Add aerobics and improve your balance

I frequently stress the importance of improving balance, especially as we age. The aging process naturally diminishes our balance since our senses tend to deteriorate. Vision and depth perception diminish, as well as the vestibular system of the inner ear. Even our sense of touch, especially the ability to feel the floor when our foot touches down, tends to diminish as we get older. All of these contribute to decreasing our balance. Strength, coordination and reaction time also diminish as we age, contributing to loss of balance. Pretty depressing, but it’s better than the alternative.

Adding aerobics to your balance exercises can increase stamina and endurance.

In addition to the balance exercises that I include in the Week of Balance download, aerobic exercise can improve your balance. Of course, movement of any kind can help with balance, but it’s very easy to just sit down and not think about moving. So a planned exercise session most days is an easy way to get our movement in if there’s nothing else on the schedule.

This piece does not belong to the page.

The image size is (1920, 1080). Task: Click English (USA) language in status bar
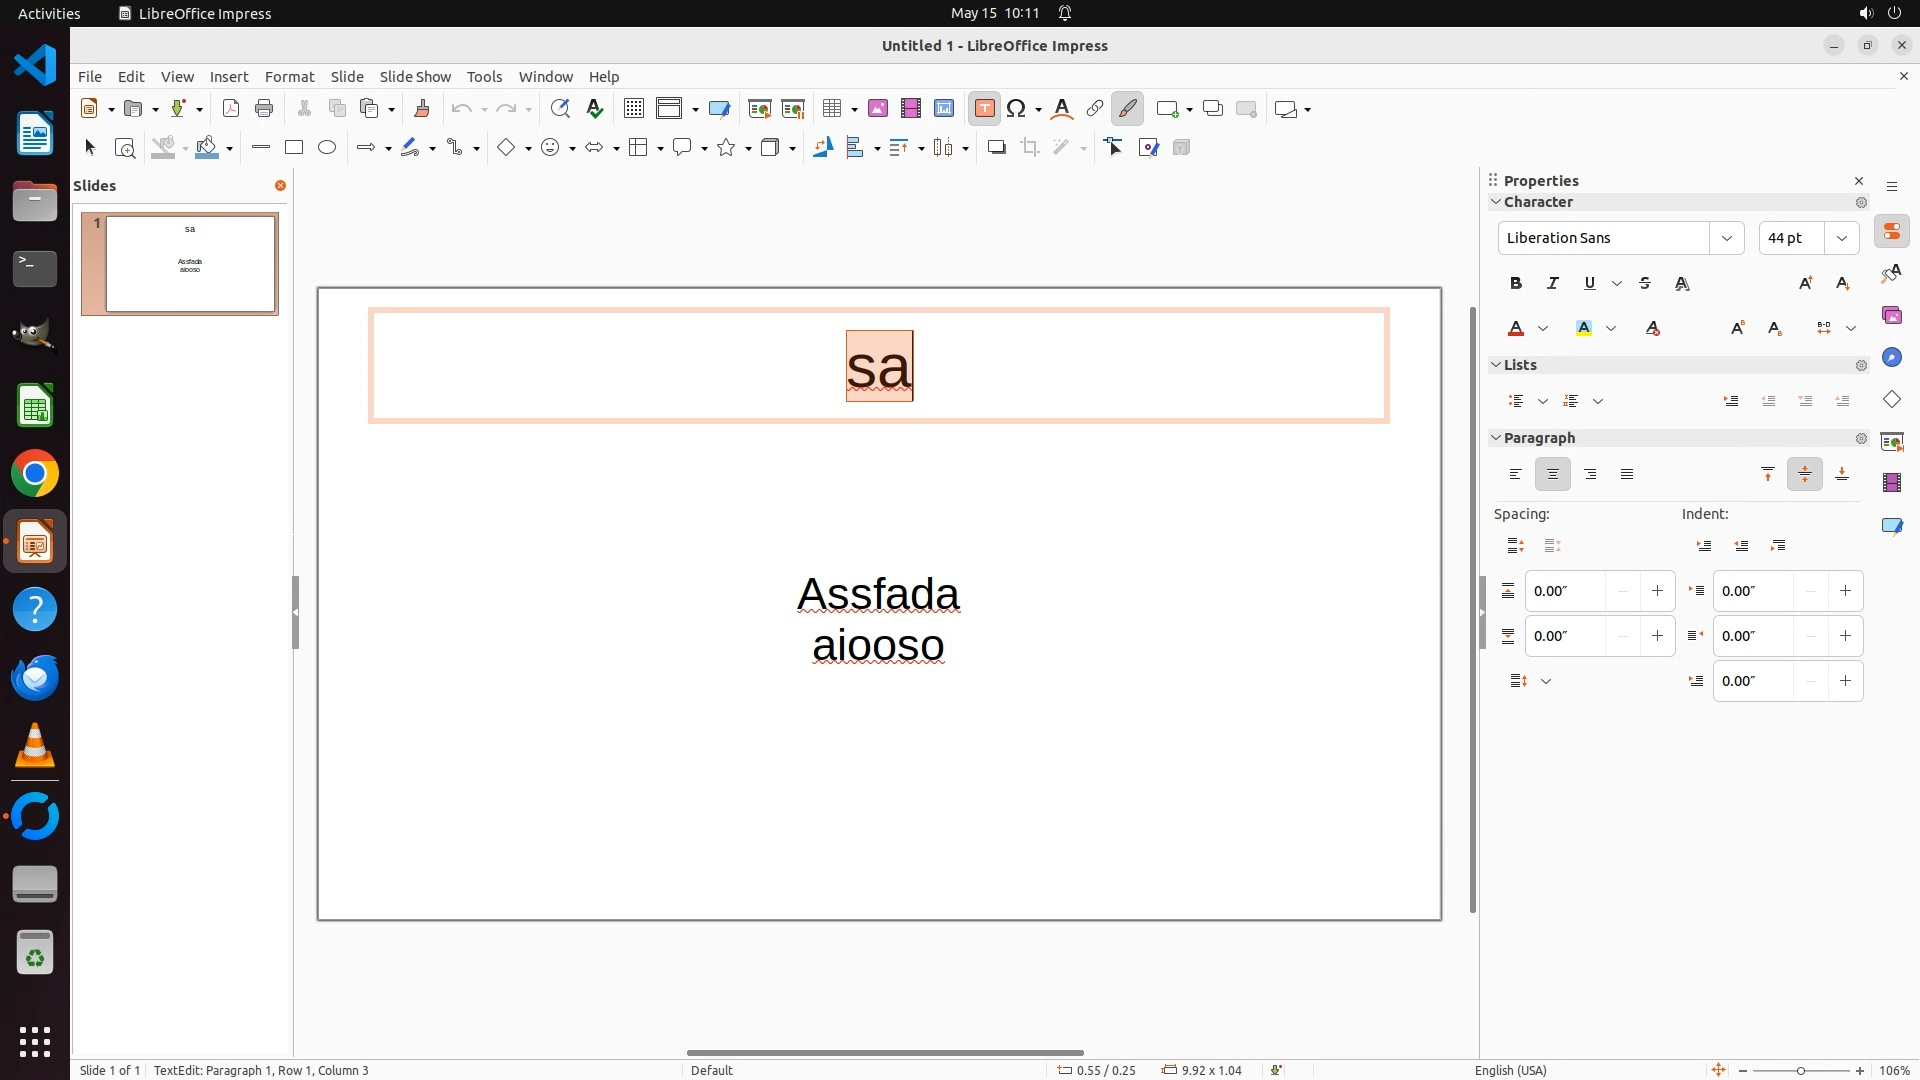(1510, 1070)
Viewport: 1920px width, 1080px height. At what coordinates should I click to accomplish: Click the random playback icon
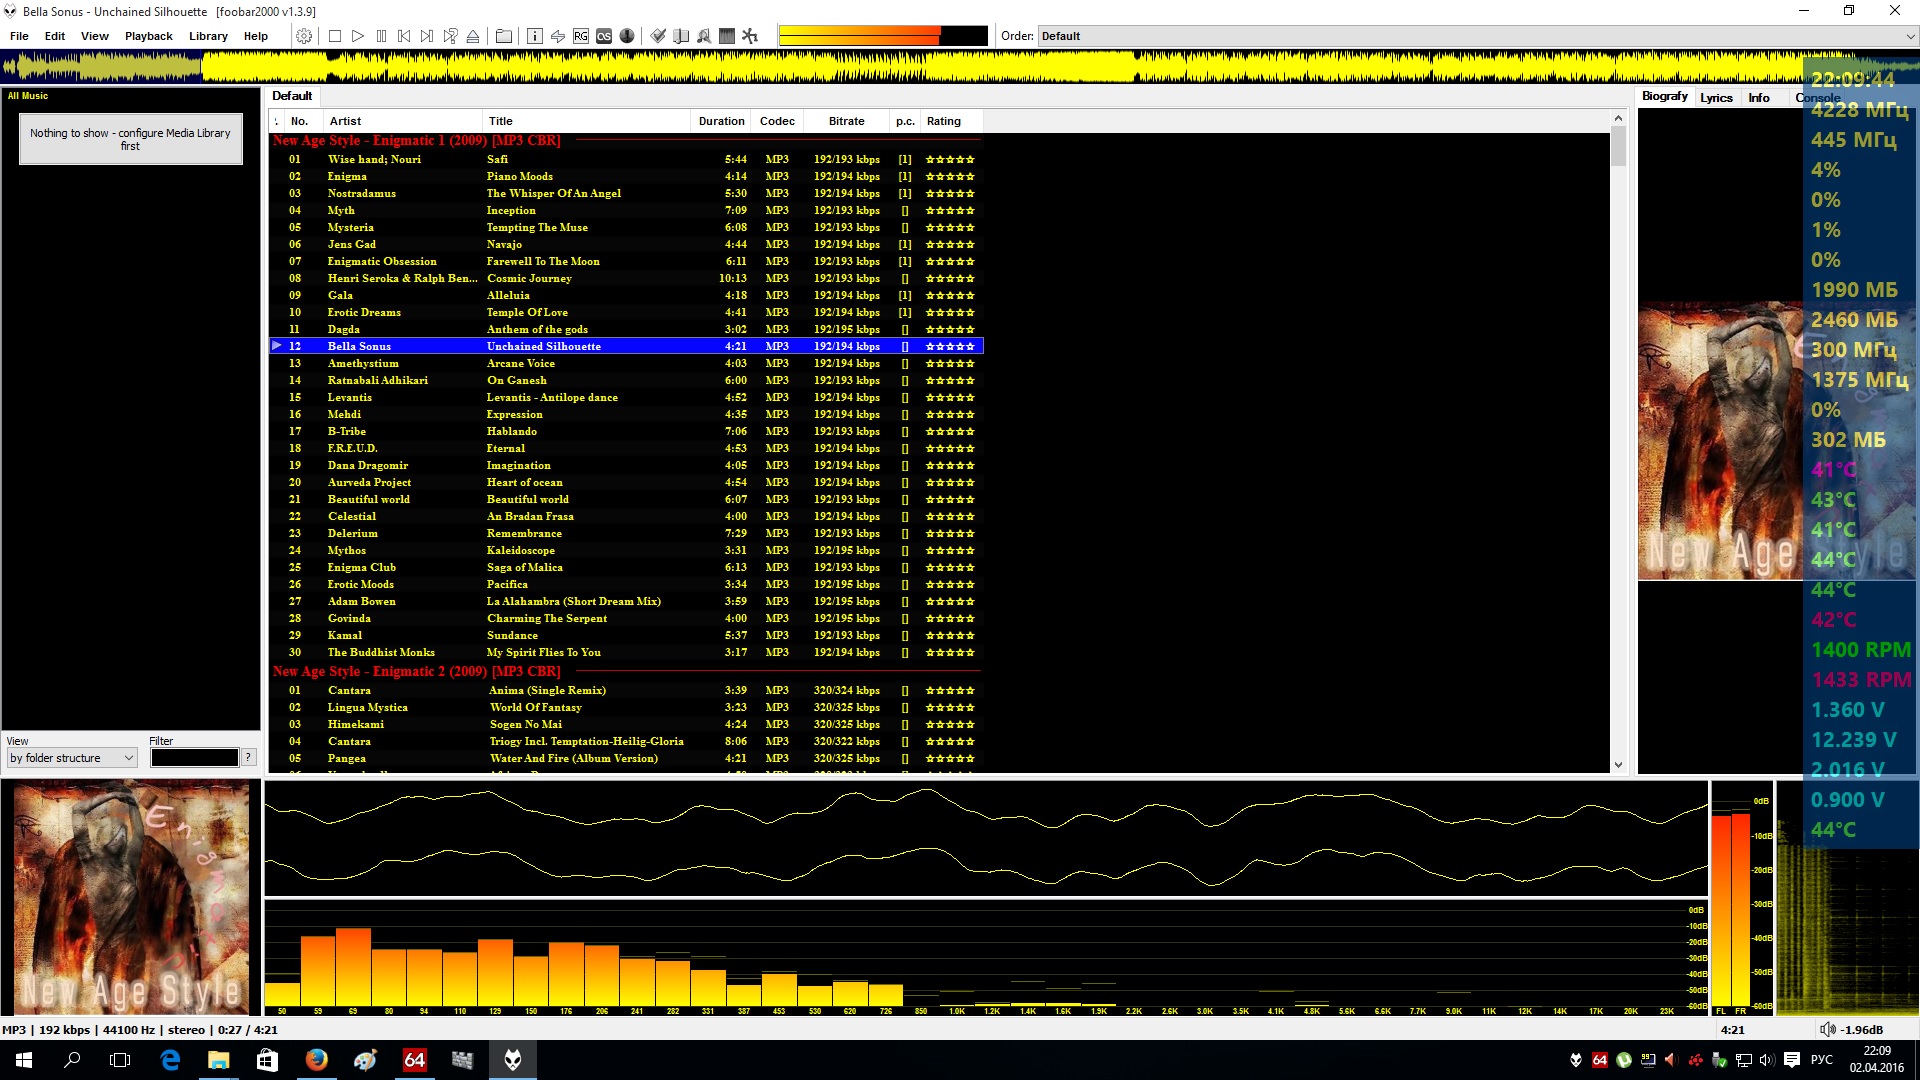[x=450, y=36]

Increasing stamina and endurance

Personal trainer Sabrena Jo who is certified in working with seniors and is the American Council of Exercise director of research content says, “one reason people tend to trip or fall is that they have low stamina or endurance.” By adding aerobic activity we increase both cardiovascular stamina and endurance. Plus, it’s usually done to music which enhances our optimism. An added bonus is that an aerobics class can burn a lot of calories!

Aerobics also burns fat and calories

Aerobics has always been a favorite to burn fat and calories. It reduces the risk of heart disease, can help lower blood pressure, stroke and certain types of cancer. It can also improve cognition. And aerobics is a weight-bearing exercises so it can lower your risk of osteoporosis.

Of course, if you’re going to add aerobics to your exercise regimen, be sure to check with your doctor. And choose your aerobics wisely. If you have bad knees, take that into consideration.

One final note: be sure to add an aerobics exercise that you will do regularly. Once and done will do absolutely nothing for your balance, your heart, your weight or your bones. Choose an aerobic activity that you’ll look forward to doing.